Rows from a pointing dataset:
──────────
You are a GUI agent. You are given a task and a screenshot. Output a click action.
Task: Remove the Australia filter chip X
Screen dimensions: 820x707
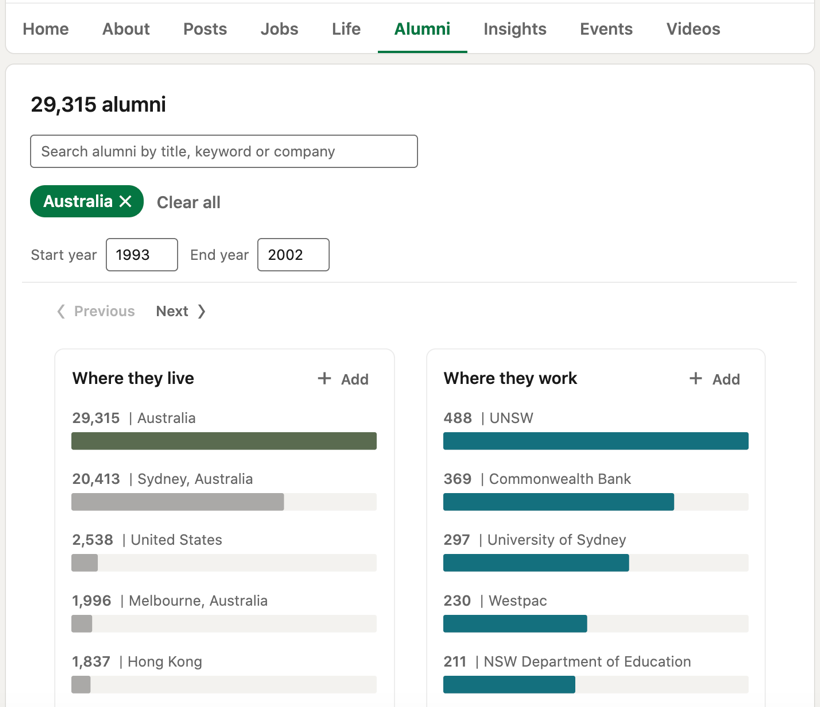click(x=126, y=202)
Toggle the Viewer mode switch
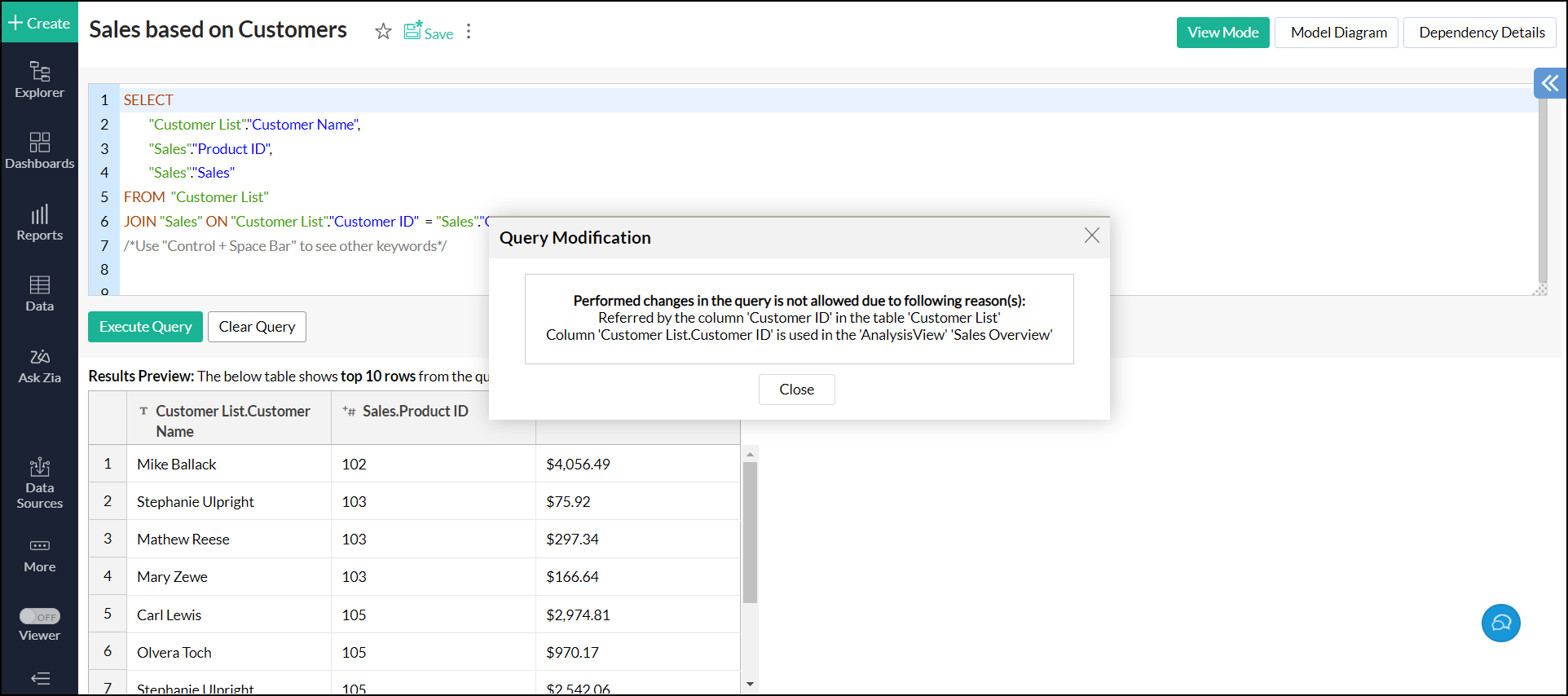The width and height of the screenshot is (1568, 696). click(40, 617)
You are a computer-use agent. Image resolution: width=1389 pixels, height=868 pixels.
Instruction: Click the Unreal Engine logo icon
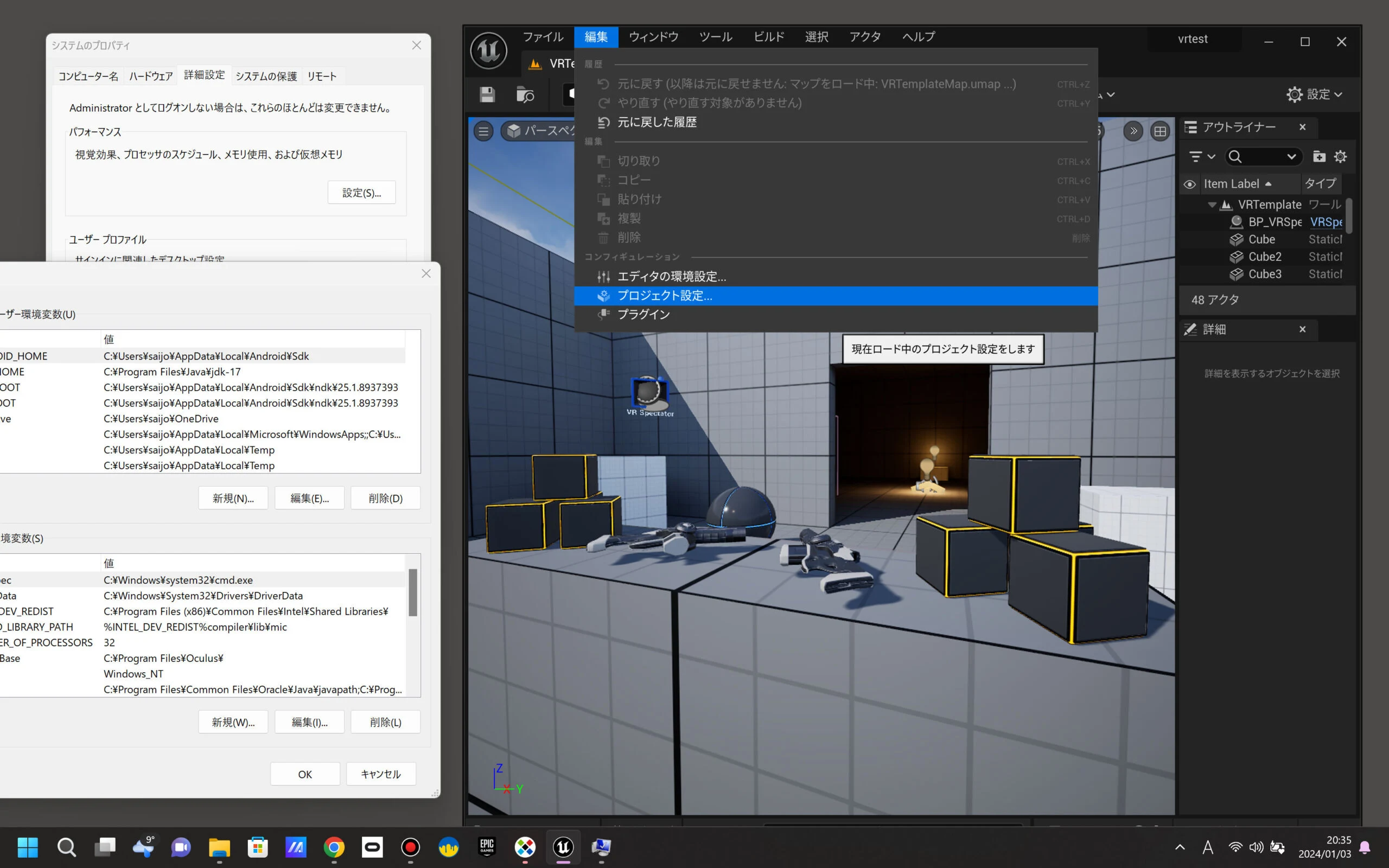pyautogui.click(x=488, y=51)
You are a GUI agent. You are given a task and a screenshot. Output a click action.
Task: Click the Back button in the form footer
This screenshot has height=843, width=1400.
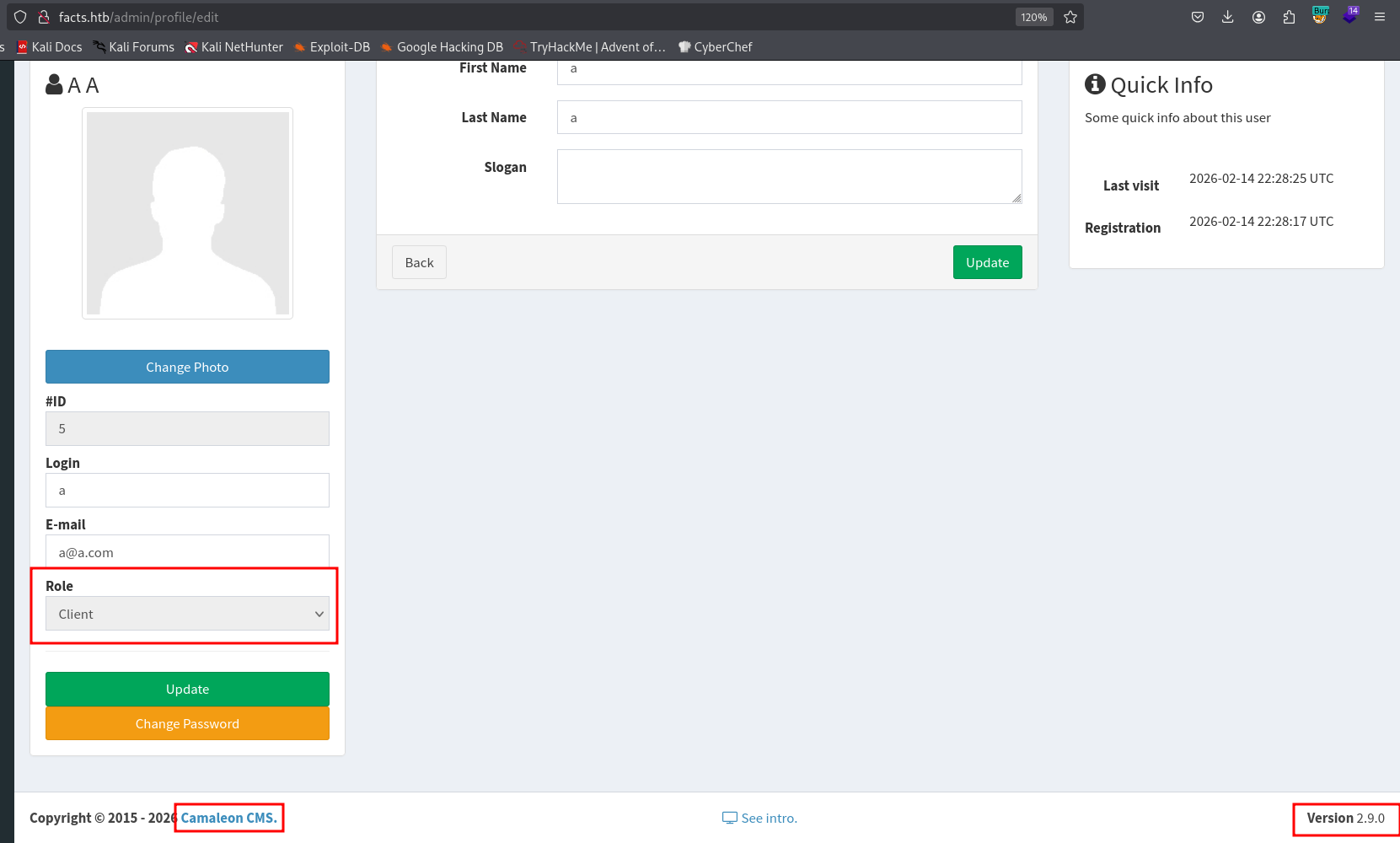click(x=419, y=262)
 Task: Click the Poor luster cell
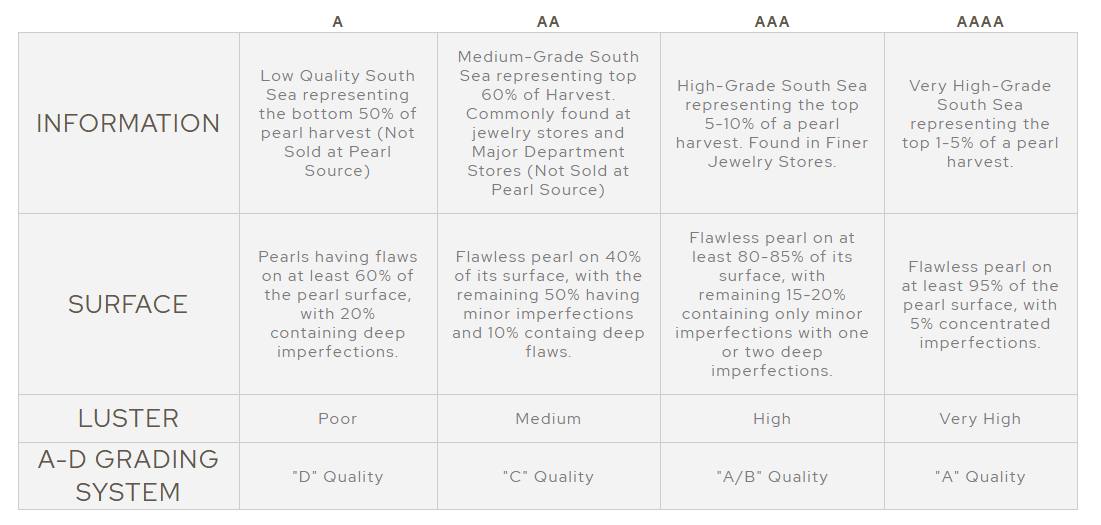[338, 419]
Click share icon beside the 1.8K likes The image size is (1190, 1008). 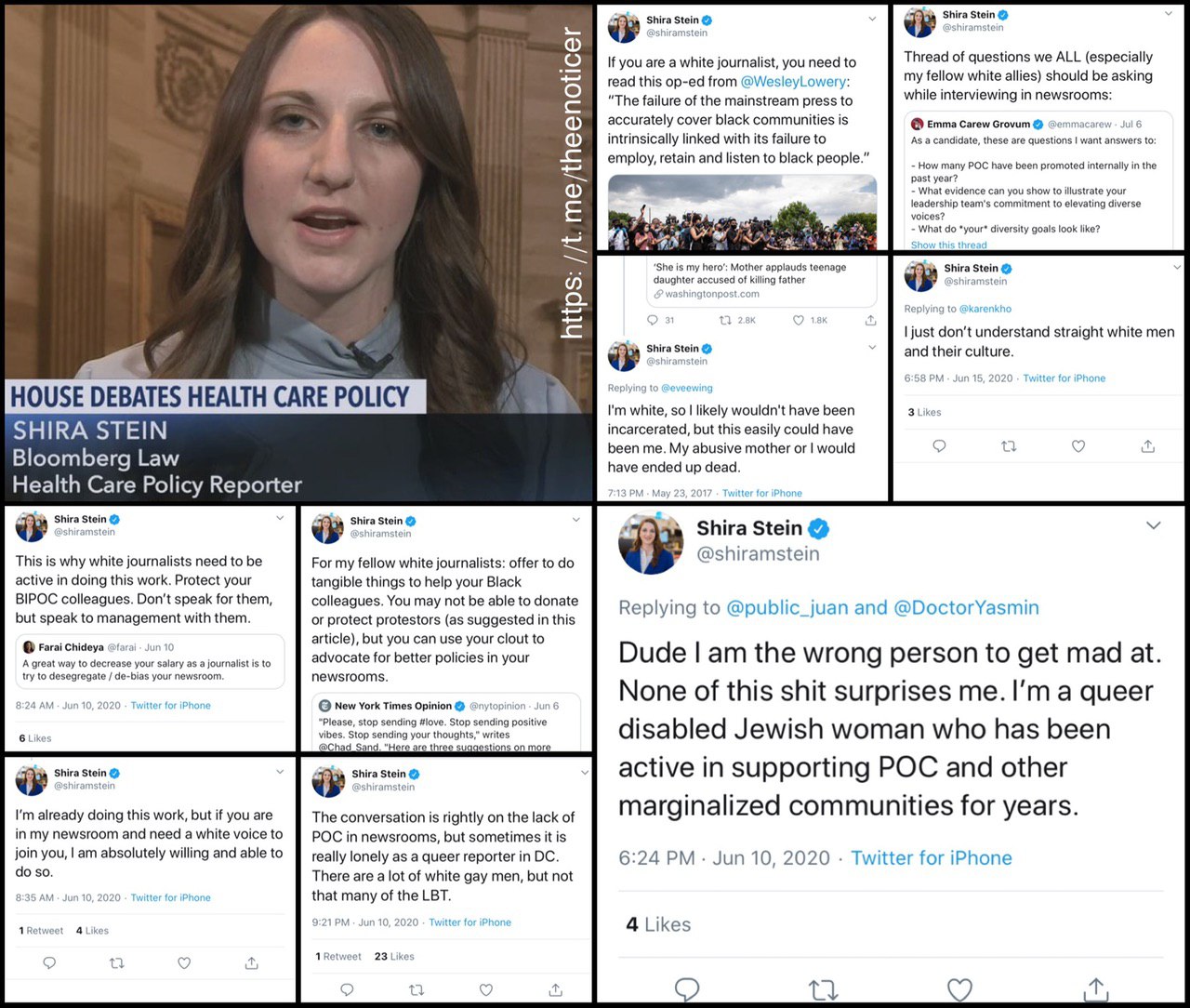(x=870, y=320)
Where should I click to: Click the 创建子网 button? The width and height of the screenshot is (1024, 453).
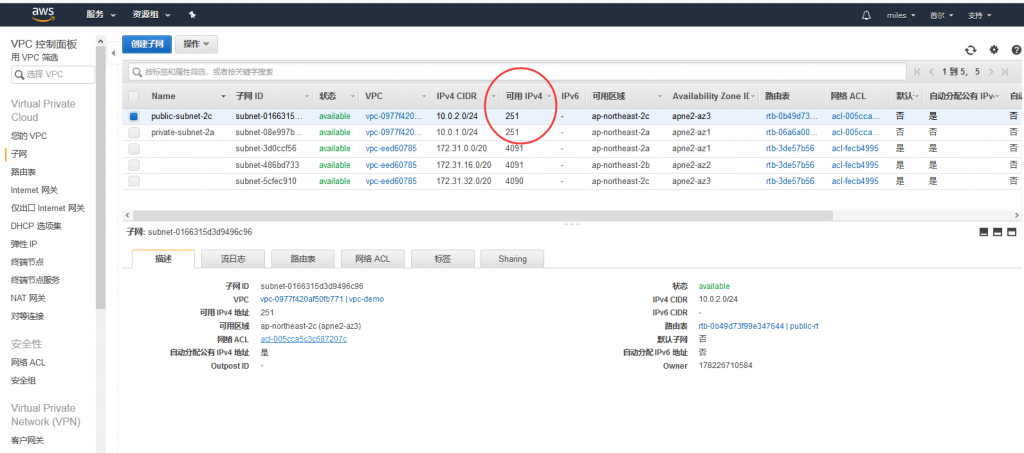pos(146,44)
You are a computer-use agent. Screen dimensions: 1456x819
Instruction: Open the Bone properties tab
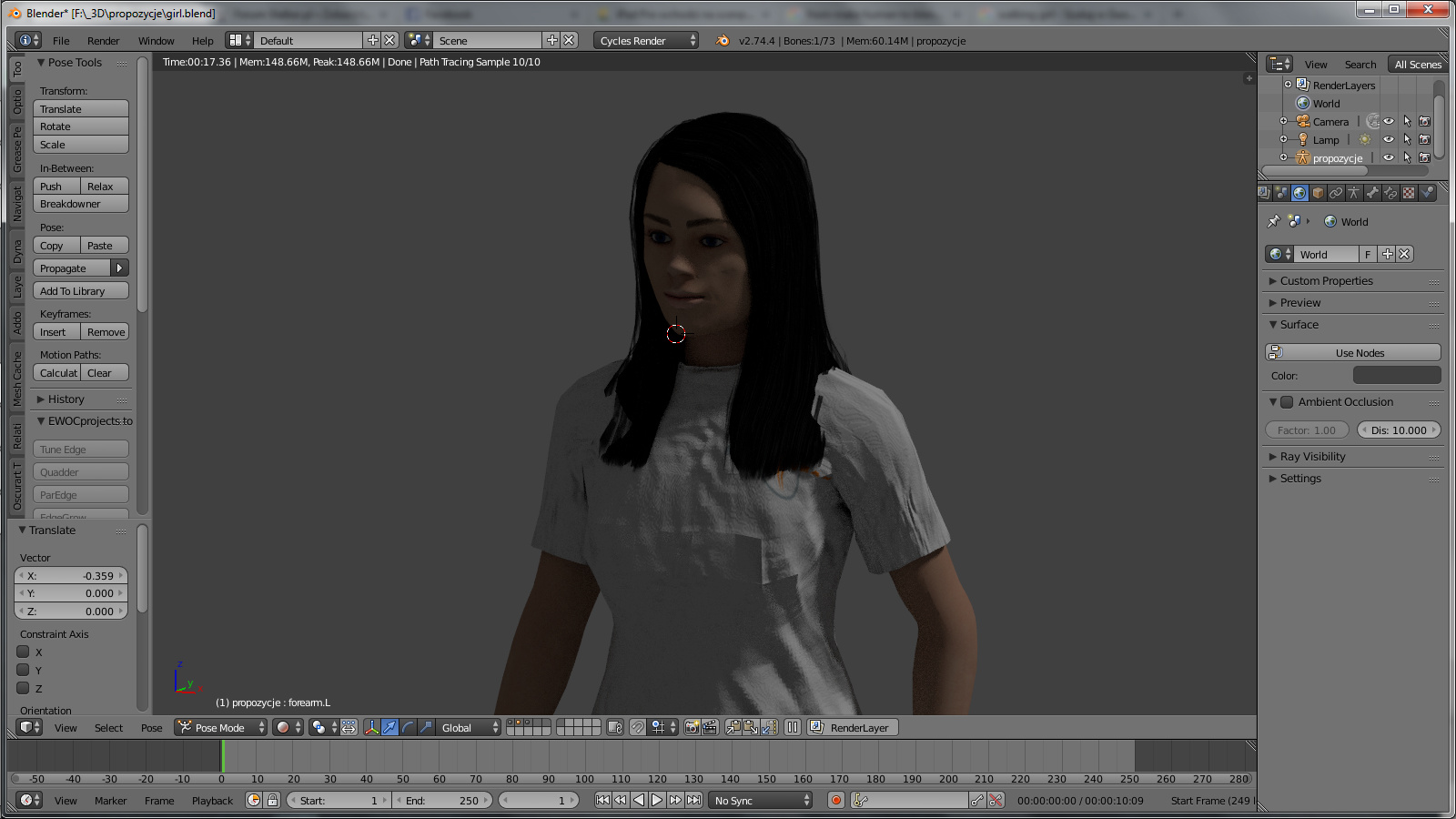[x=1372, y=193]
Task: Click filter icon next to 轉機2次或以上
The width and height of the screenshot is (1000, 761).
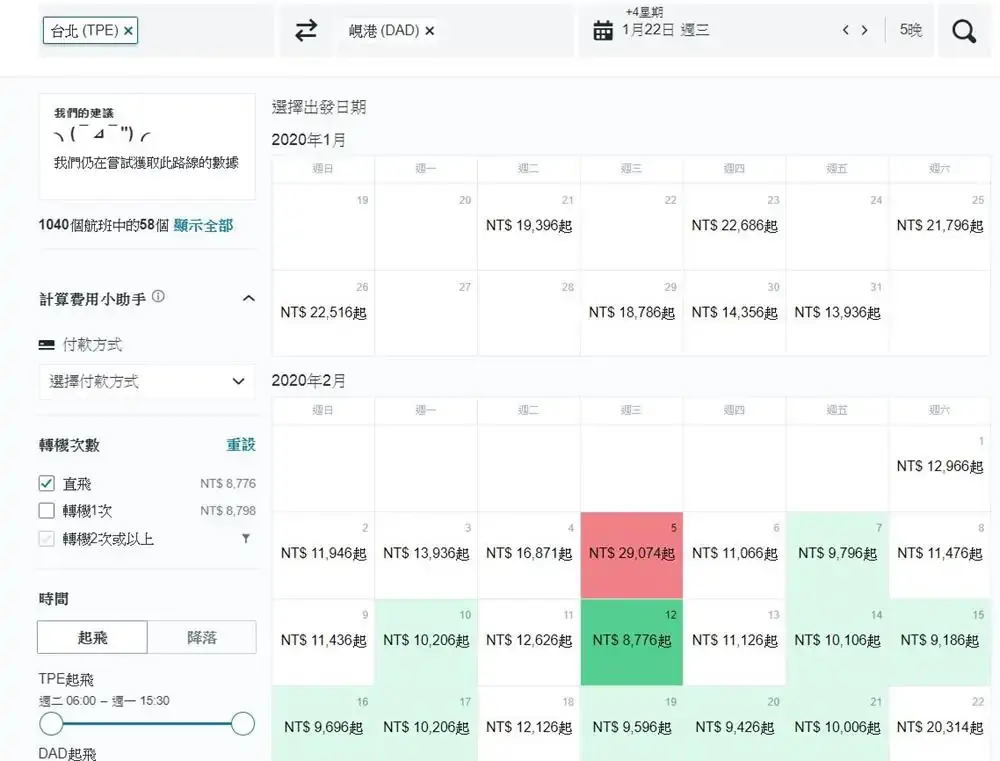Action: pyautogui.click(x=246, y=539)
──────────
Given task: Rewrite the rows from the line with "Where should I" to the line with "[x=1372, y=193]", swapping "Instruction" for "Command" and keeping everything else the same. Leave the pictures out of your answer.

Complete response:
Where should I click to: Click the 创建子网 button? The width and height of the screenshot is (1024, 453).
pos(146,44)
You are a computer-use agent. Screen dimensions: 1456x819
Command: Open the Bone properties tab
[x=1372, y=193]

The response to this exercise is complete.